- **About this task**:
Retype, without changes, every line from the line that contains "How do I perform: Click" through the final line of the records. Exclude pictures.

- **Supplied data**:
▼

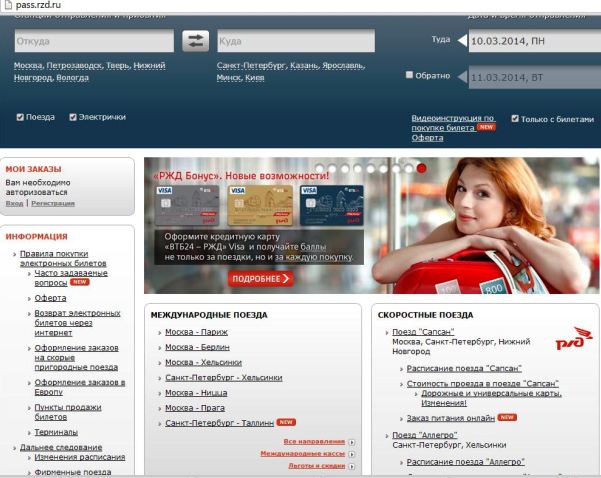Open the Туда departure date picker
Image resolution: width=601 pixels, height=478 pixels.
(527, 41)
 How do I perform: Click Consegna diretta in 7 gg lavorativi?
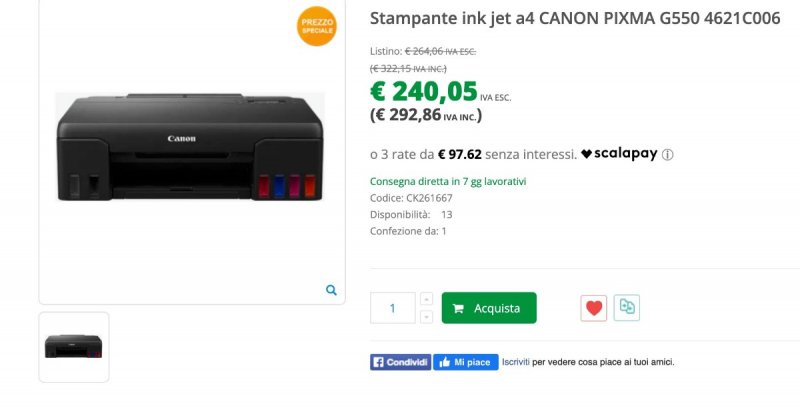[x=448, y=182]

▲

- **Completed exercise**:
 How do I perform: Click Consegna diretta in 7 gg lavorativi?
[x=448, y=182]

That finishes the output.